If the radiotracer is given intravenously, you will feel a slight pin prick when the needle is inserted into your vein for the intravenous line. When the radioactive material is injected into your arm, you may feel a cold sensation moving up your arm, but there are generally no other side effects.
When swallowed, the radiotracer has little or no taste. When inhaled, you should feel no differently than when breathing room air or holding your breath.
It is important that you remain still while the images are being recorded. Though nuclear imaging itself causes no pain, there may be some discomfort from having to remain still or to stay in one particular position during imaging.
Unless your physician tells you otherwise, you may resume your normal activities after your nuclear medicine scan.
Through the natural process of radioactive decay, the small amount of radiotracer in your body will lose its radioactivity over time. In many cases, the radioactivity will dissipate over the first 24 hours following the test and pass out of your body through your urine or stool. You may be instructed to take special precautions after urinating, to flush the toilet twice and to wash your hands thoroughly. You should also drink plenty of water to help flush the radioactive material out of your body.
How is the procedure performed?
Nuclear medicine imaging is usually performed on an outpatient basis, but is often performed on hospitalized patients as well.
You will be positioned on an examination table. If necessary, a nurse or technologist will insert an intravenous (IV) line into a vein in your hand or arm.
Depending on the type of nuclear medicine exam you are undergoing, the dose of radiotracer is then injected intravenously, swallowed by mouth or inhaled as a gas.
It can take several seconds to several days for the radiotracer to travel through your body and accumulate in the organ or area being studied. As a result, imaging may be done immediately, a few hours later, or even several days after you have received the radioactive material.
When it is time for the imaging to begin, the gamma camera will take a series of images. The camera may rotate around you or it may stay in one position and you will be asked to change positions in between images. While the camera is taking pictures, you will need to remain still for brief periods of time.
If a probe is used, this small hand-held device will be passed over the area of the body being studied to measure levels of radioactivity. Other nuclear medicine tests measure radioactivity levels in blood, urine or breath.
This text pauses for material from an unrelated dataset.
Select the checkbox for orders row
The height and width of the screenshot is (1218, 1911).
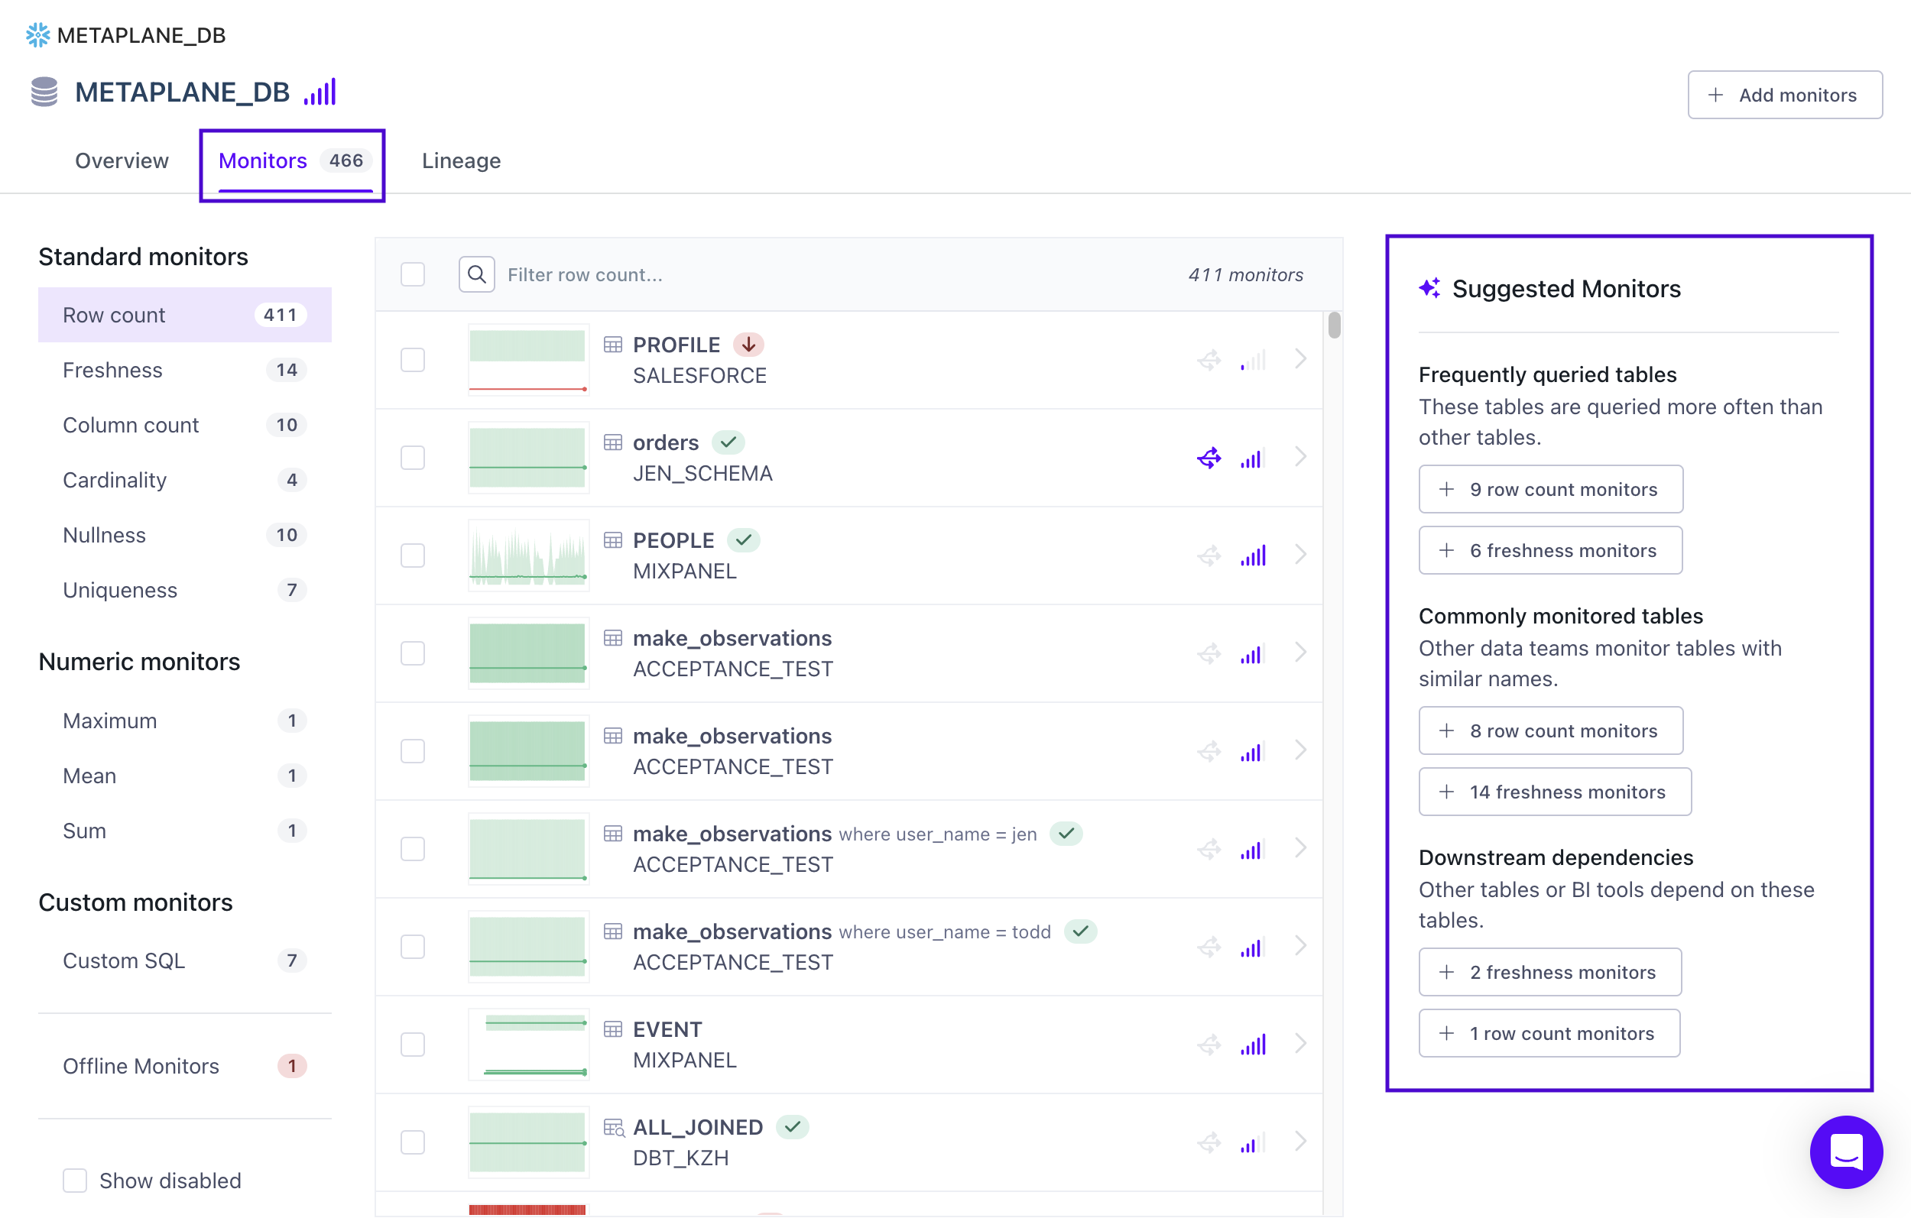(413, 458)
The length of time for nuclear medicine procedures varies greatly, depending on the type of exam. Actual scanning time for nuclear imaging exams can take from 20 minutes to several hours and may be conducted over several days.
When the examination is completed, you may be asked to wait until the technologist checks the images in case additional images are needed.
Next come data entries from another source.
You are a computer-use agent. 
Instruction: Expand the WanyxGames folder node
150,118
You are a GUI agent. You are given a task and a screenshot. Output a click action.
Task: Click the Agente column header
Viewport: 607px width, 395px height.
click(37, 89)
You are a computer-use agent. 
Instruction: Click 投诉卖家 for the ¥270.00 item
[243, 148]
If you had an intravenous line inserted for the procedure, it will be removed.
During radioactive iodine (I-131) therapy, which is most often an outpatient procedure, the radioactive iodine is swallowed in a single dose, in capsule or liquid form.
Who interprets the exam?
A radiologist, who is a physician experienced in Nuclear Medicine and other imaging examinations, will analyze the images and send a signed report with his/her interpretation to your primary care physician. Your physician’s office will inform you how to obtain the results.
How should I prepare for the procedure?
You may be asked to wear a gown during the exam or you may be allowed to wear your own clothing.
Women should always inform their physician or technologist if there is any possibility that they are pregnant or if they are breastfeeding their baby.
You should inform your physician of any medications you are taking as well as vitamins and herbal supplements and if you have any allergies. Also inform your doctor about recent illnesses or other medical conditions.
You will receive specific instructions based on the type of scan you are undergoing.